▸ **本文**:
ビジネスで重要な課題の一つに後継者への引継ぎがあります。事前に事業承継をしていないと、正しく会社を渡すことができません。
ただ、先代社長から後継者へ株式譲渡するときは贈与税を課せられるようになります。中小企業の非公開株式であっても、株価が非常に高額になっていることはよくあります。
社長が保有する資産のうち、株式が大多数で現金がほとんどないことはよくあります。この場合、引き継げる現金財産は少ないのに、無駄に税金が高くなり、後継者の親族は会社を引き継げません。これが外部の後継者だと自己資金で頑張る必要があるため、贈与税の問題によってより事業承継が難しくなります。
そこで株価引き下げ対策を実施したあとに生前贈与するのが一般的です。株価対策をするからこそ、贈与税を抑えながら事業承継できるのです。そこでどのように中小企業が株価を下げることで企業価値を抑え、株式譲渡(株式移転)すればいいのかを解説していきます。
もくじ
保有資産が多くなる中小企業の法人は株価が上がる
大企業であると「株式評価額が非常に高くなっている」と誰でも想像できます。ただ、これは中小企業も同じです。社員数の少ない中小零細企業であっても、株式の金額が非常に高額なことによって資産1億円以上などになっていることはよくあります。
会社経営していると、「黒字が積みあがる」「固定資産を保有する」などにより、株式評価額が高くなってしまうからです。

▸ **提供項目**:
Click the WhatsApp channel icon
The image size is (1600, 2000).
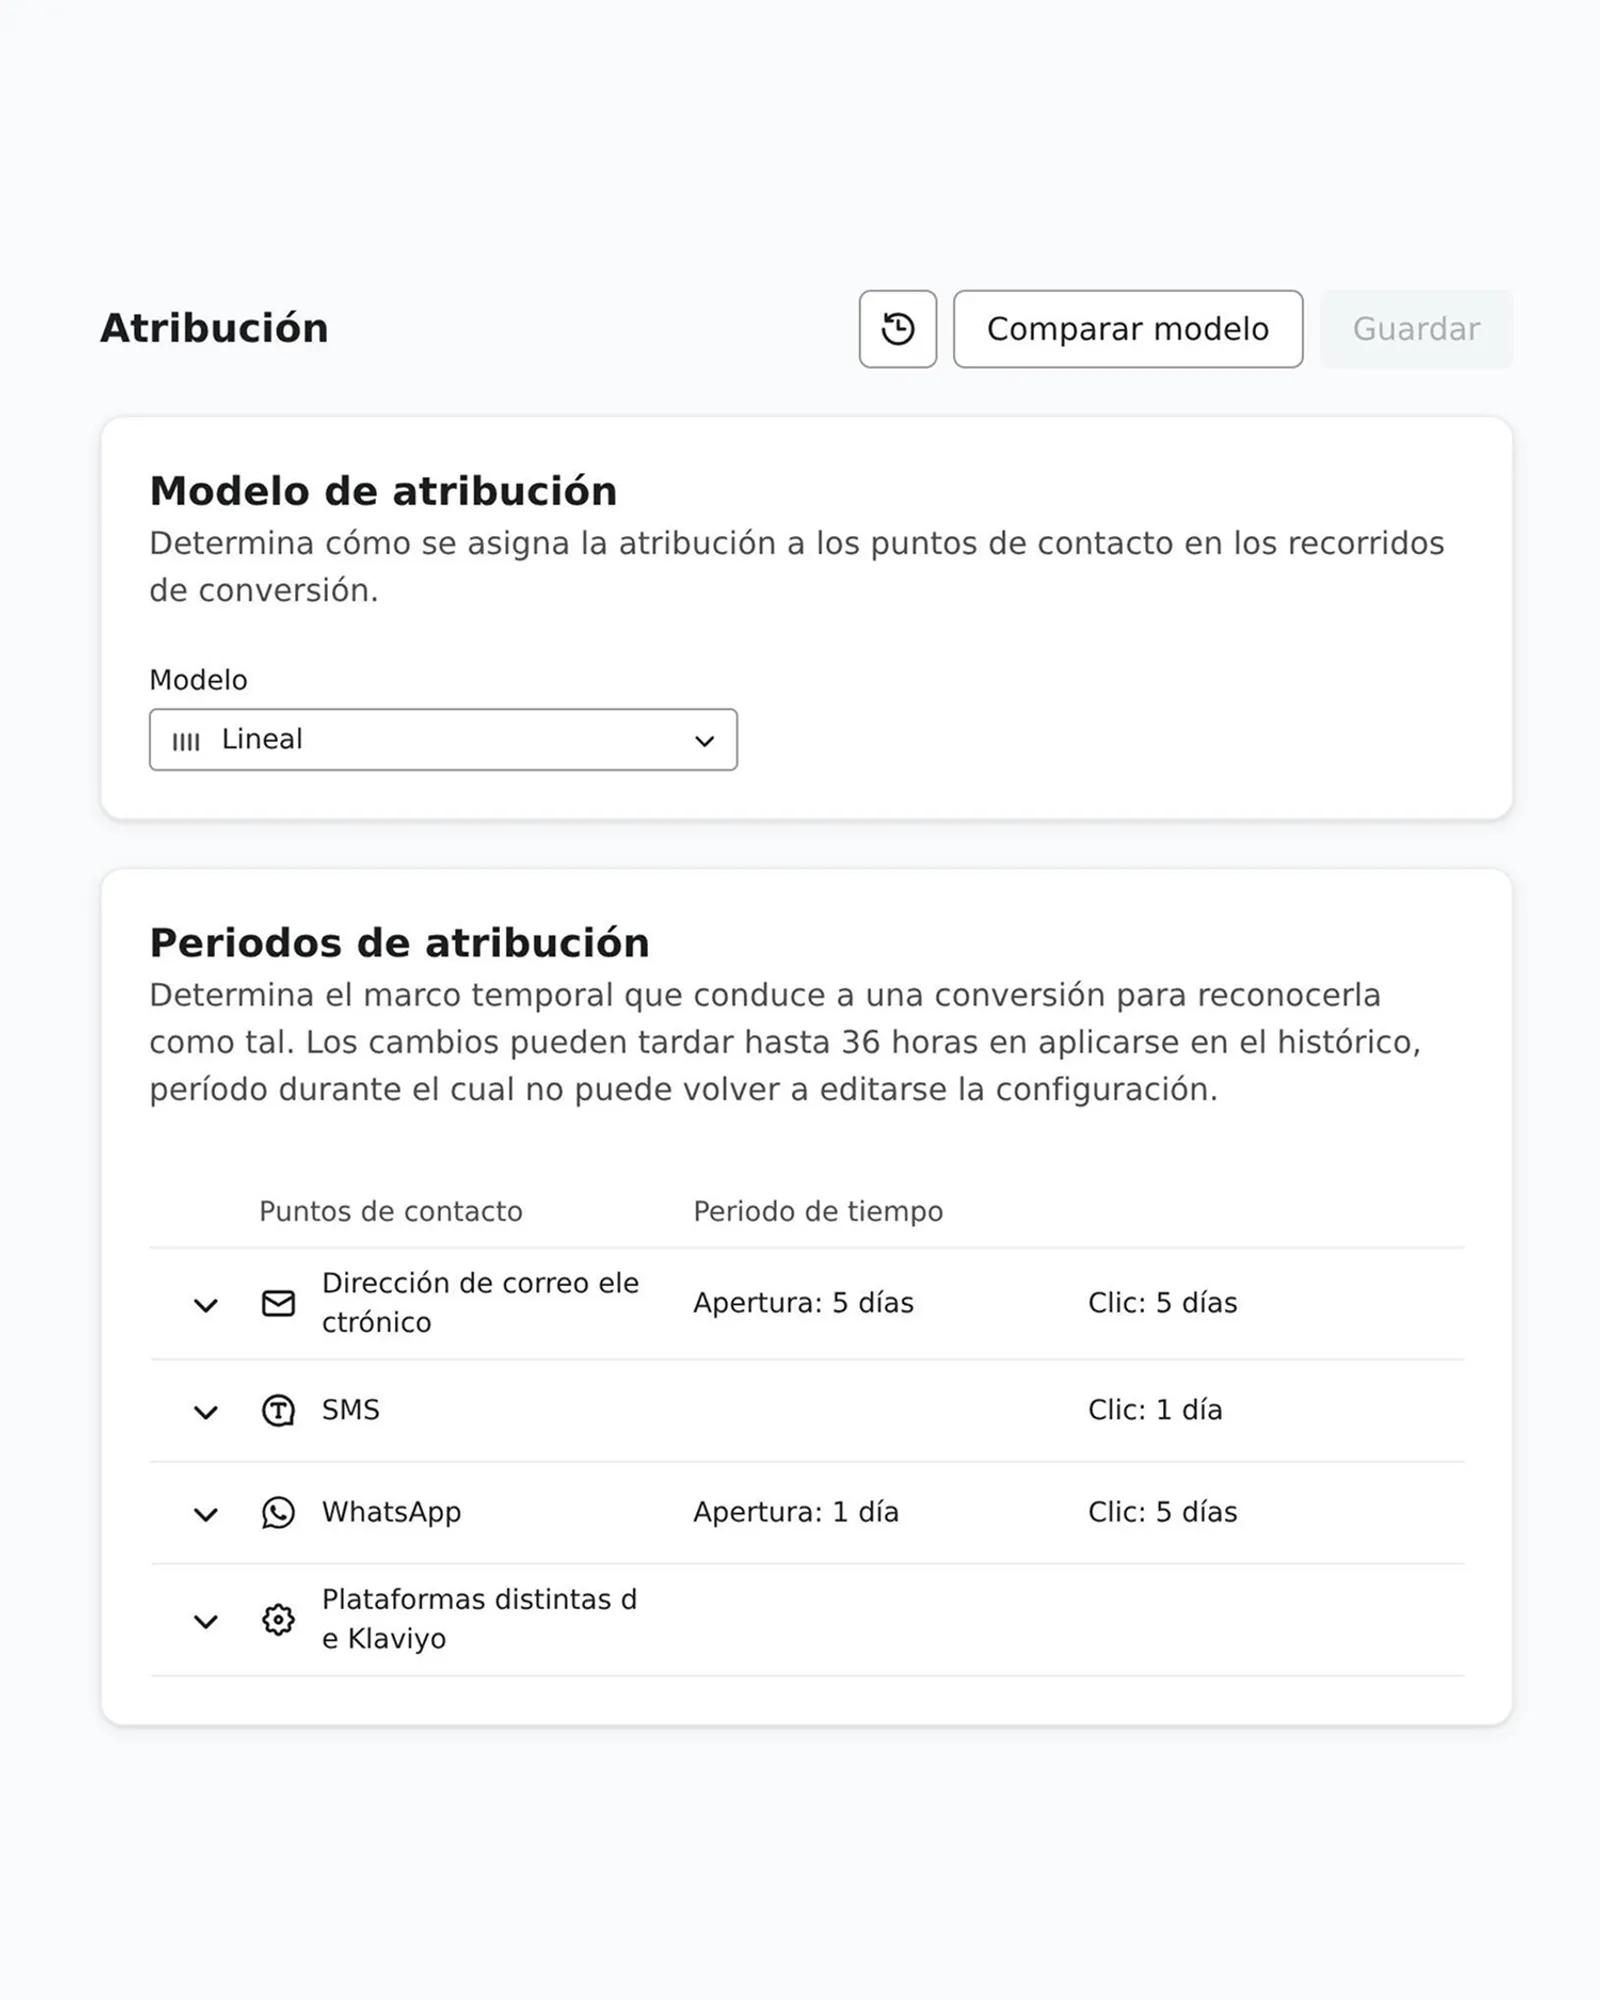[x=278, y=1513]
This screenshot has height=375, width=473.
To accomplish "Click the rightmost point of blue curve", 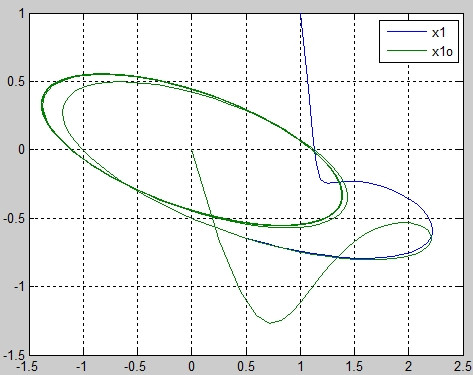I will coord(432,231).
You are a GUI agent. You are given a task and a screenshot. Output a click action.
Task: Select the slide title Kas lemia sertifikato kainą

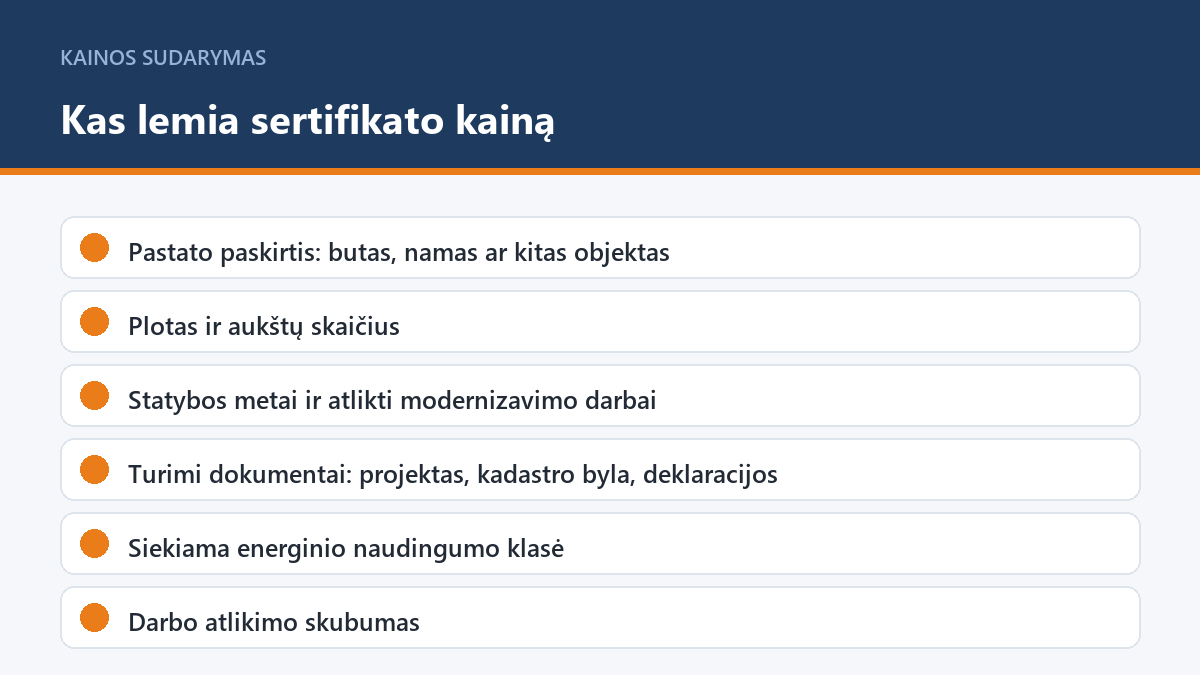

▸ **取り組む課題**:
1. 本文によれば、先代社長から後継者へ株式を譲渡するときには何の税金が課せられますか。
2. 事業承継と株価対策について述べた本文を、最後の文のあとから引き継いで書き進めてください。

▸ **解答例**:
1. 贈与税が課せられます。

2.
会社価値が高いのは非常に優れています。ただ、その状態のままで後継者へ株式譲渡・生前贈与をする場合、後継者はお金を払うことができずに困ってしまいます。そこで、会社価値を敢えて下げます。会社価値を引き下げるのは良くないですが、これをしないと事業承継が進まないために多くの経営者が実施します。
このとき、株式会社の企業価値はどのように算出するのでしょうか。株式評価の方法を理解しなければ、株価の引き下げ対策を実施することができません。これについて、中小企業では以下の方法によって評価します。
- 類似業種比準価額
- 純資産価額
株式評価をすると、一般的に株価は「純資産価額 > 類似業種批准価額」となることが多いです。そのため、「株式評価額の低い類似業種批准価額だけを利用すればいいのでは?」と考えてしまいがちですが、そのように計算していいようにはなっていません。
大企業の場合、類似業種比準価額と純資産価額のうち好きなほうを選べます。ただ、中小企業の場合は「類似業種比準価額と純資産価額を併用して計算する」または「純資産価額だけを用いて計算する」のどちらかとなります。
前述の通り類似業種比準価額のほうが株価は低くなりやすいため、事業承継のときは類似業種比準価額を活用して計算するのが基本になります。そのため、両方の株式評価の方法について理解する必要があります。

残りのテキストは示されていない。